A total of 43 American states had various types of onions recalled due to a widespread Salmonella bacteria outbreak. More than 800 people have contracted infections, 114 of whom were hospitalized as of Aug. 11.

The Centers for Disease Control and Prevention (CDC) has issued a warning not to sell, serve, or eat contaminated onions. The onions had been distributed in all 50 states in the U.S., with 43 states reporting cases of Salmonella infections.

The FDA traced back the outbreak to onions distributed by Thomson International Inc. of Bakersfield, California. On Aug. 1, the company issued a recall of all its onions, covering red, white, yellow, and sweet bulbs that were distributed after May 1.

The numbers of infected individuals are expected to go up, given the week-long period between ingestion the onion and developing symptoms, and an additional two to four weeks of delays in reporting.

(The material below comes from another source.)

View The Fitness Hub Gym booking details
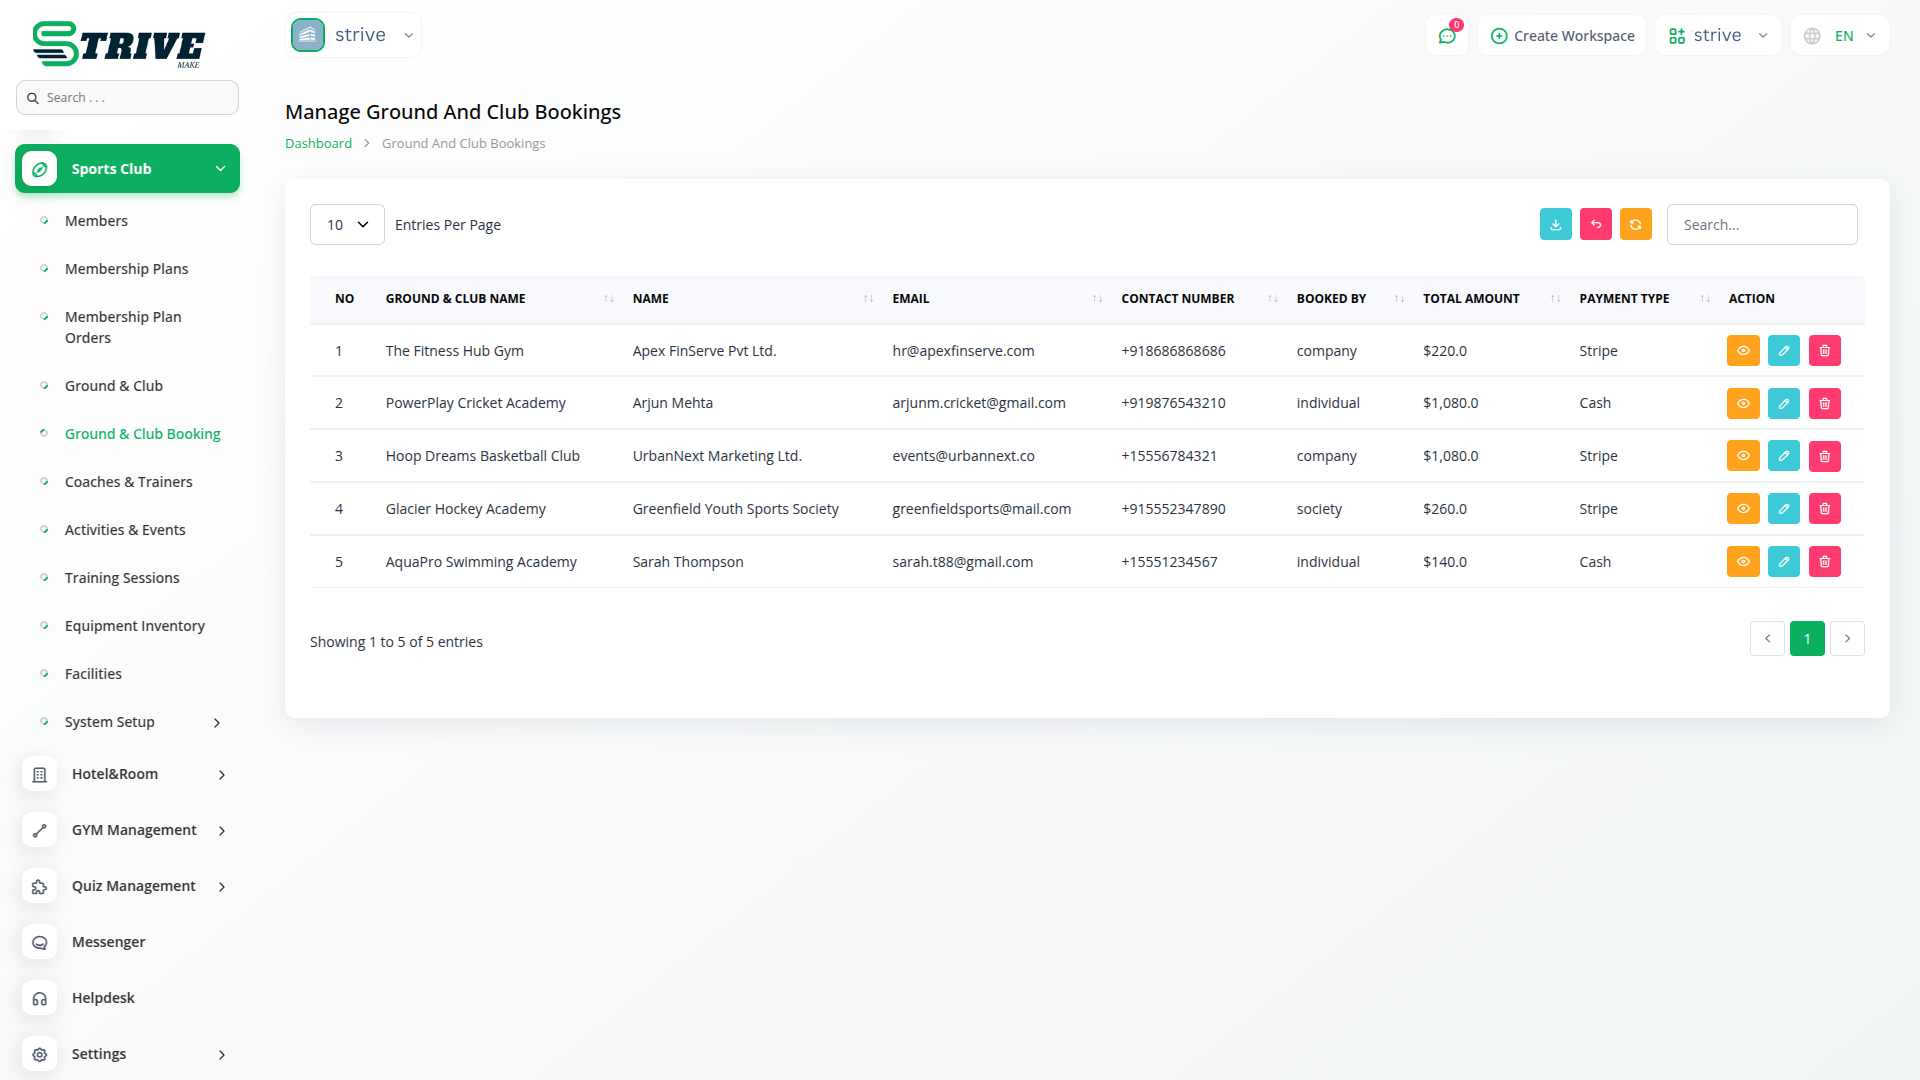click(x=1742, y=351)
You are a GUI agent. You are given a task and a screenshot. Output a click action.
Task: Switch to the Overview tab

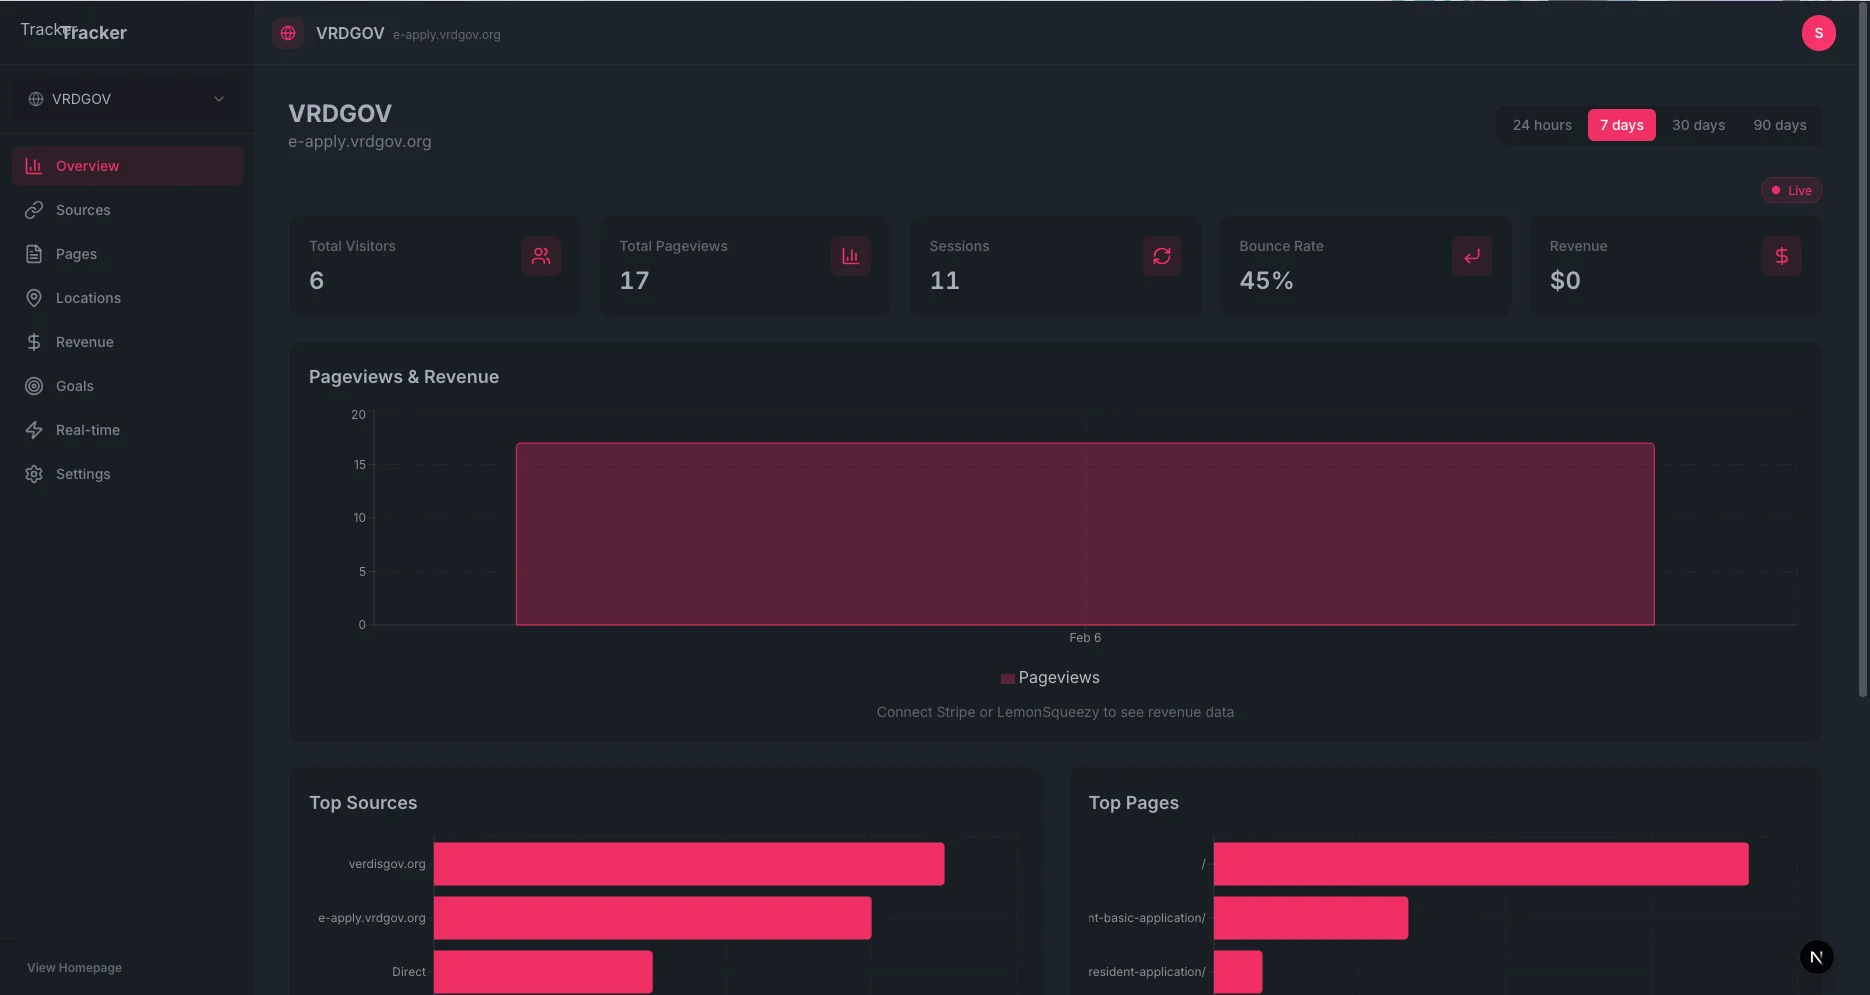87,165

"The onions are being recalled because they have the potential to be contaminated with Salmonella, an organism that can cause serious and sometimes fatal infections in young children, frail or elderly people, and others with weakened immune systems," the Food and Drug Administration (FDA) said in a statement.

Salmonella thrives on the intestine and moves from one victim to the next via the fecal-oral route. This happens because foods and produce are often contaminated with animal waste. Common culprits include eggs, milk, poultry, and beef, but any food product can be contaminated, according to the CDC. Previously recorded cases of salmonella infections have been traced back to alfalfa sprouts, cantaloupe, and tomatoes.

Symptoms of salmonella infection include abdominal cramps, fever, nausea, vomiting, and diarrhea. These symptoms usually start to appear anywhere from 6 hours to 6 days after consumption. With rest and hydration, most people are able to recover in their homes. Experts advise rest and fluids containing electrolytes.

Only a small percentage of the population with a salmonella infection experience severe complications. If diarrhea and vomiting persist, it is best to get to the nearest emergency facility. To hydrate patients, intravenous fluids may be given.

While adults mostly experience mild symptoms, children under five years are more in danger as they will likely to develop severe complications.

In addition to whole onions, other produce has also been recalled, including ready-to-eat products, mixed salads, and deli items. The list of recalled items continues to grow as of writing. For the latest info, see the FDA's website.